**Exercise prompt:**
In the listing beneath this line, copy exactly the lines starting with the one containing "This screenshot has height=888, width=821." and going on through the one containing "Given: Click the refresh table icon".

**Exercise inputs:**
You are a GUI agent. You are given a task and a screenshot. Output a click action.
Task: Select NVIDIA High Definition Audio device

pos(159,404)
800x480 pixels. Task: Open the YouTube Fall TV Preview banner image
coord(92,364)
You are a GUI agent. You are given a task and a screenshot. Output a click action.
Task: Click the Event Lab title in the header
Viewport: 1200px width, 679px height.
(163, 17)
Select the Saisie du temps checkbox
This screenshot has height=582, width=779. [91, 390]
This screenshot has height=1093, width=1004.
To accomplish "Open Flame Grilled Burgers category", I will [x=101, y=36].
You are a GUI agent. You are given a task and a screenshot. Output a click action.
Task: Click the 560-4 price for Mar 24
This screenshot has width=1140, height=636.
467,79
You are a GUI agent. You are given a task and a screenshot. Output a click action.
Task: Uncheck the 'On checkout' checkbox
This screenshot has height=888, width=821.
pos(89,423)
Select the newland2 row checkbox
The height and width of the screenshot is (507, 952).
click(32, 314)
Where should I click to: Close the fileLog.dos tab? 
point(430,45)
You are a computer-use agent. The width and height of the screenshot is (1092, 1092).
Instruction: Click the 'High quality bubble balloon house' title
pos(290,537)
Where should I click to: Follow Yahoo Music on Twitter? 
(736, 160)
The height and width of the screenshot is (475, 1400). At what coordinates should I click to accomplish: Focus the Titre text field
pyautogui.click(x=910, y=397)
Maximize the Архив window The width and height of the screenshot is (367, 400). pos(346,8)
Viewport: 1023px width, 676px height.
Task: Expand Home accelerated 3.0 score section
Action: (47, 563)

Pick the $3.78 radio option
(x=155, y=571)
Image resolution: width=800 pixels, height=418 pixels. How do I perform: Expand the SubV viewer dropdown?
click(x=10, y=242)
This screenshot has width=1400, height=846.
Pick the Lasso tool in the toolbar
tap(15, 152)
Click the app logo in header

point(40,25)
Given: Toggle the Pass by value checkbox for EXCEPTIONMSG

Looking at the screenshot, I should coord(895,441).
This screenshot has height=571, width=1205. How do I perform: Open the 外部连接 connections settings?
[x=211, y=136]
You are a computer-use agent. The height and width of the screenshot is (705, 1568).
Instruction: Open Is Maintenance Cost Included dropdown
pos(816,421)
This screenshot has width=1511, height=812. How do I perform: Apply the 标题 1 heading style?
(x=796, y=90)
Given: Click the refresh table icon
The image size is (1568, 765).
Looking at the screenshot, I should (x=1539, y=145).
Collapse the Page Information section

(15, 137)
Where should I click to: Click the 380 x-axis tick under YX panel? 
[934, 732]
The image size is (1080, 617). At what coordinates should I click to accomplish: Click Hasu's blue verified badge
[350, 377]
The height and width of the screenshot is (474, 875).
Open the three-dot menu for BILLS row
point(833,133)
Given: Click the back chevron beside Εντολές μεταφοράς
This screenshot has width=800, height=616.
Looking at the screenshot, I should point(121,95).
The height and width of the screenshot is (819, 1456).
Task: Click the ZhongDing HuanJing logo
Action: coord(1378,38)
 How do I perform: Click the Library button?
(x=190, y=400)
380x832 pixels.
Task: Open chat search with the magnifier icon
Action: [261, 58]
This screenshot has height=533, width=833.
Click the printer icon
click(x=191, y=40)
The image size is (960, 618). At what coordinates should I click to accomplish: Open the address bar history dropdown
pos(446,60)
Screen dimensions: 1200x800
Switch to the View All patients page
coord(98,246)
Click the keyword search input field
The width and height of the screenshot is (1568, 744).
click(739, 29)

**Output of the task:**
This screenshot has height=888, width=821.
pos(89,423)
Select the newland2 row checkbox
The height and width of the screenshot is (507, 952).
click(32, 314)
Where should I click to: Close the fileLog.dos tab? 
point(430,45)
You are a computer-use agent. The width and height of the screenshot is (1092, 1092).
Instruction: Click the 'High quality bubble balloon house' title
pos(290,537)
Where should I click to: Follow Yahoo Music on Twitter? 
(736, 160)
The height and width of the screenshot is (475, 1400). At what coordinates should I click to accomplish: Focus the Titre text field
pyautogui.click(x=910, y=397)
Maximize the Архив window The width and height of the screenshot is (367, 400). pos(346,8)
Viewport: 1023px width, 676px height.
Task: Expand Home accelerated 3.0 score section
Action: (47, 563)

Pick the $3.78 radio option
(x=155, y=571)
Image resolution: width=800 pixels, height=418 pixels. How do I perform: Expand the SubV viewer dropdown?
click(x=10, y=242)
This screenshot has width=1400, height=846.
Pick the Lasso tool in the toolbar
tap(15, 152)
Click the app logo in header

point(40,25)
Given: Toggle the Pass by value checkbox for EXCEPTIONMSG

Looking at the screenshot, I should coord(895,441).
This screenshot has height=571, width=1205. How do I perform: Open the 外部连接 connections settings?
[x=211, y=136]
You are a computer-use agent. The height and width of the screenshot is (705, 1568).
Instruction: Open Is Maintenance Cost Included dropdown
pos(816,421)
This screenshot has width=1511, height=812. How do I perform: Apply the 标题 1 heading style?
(x=796, y=90)
Given: Click the refresh table icon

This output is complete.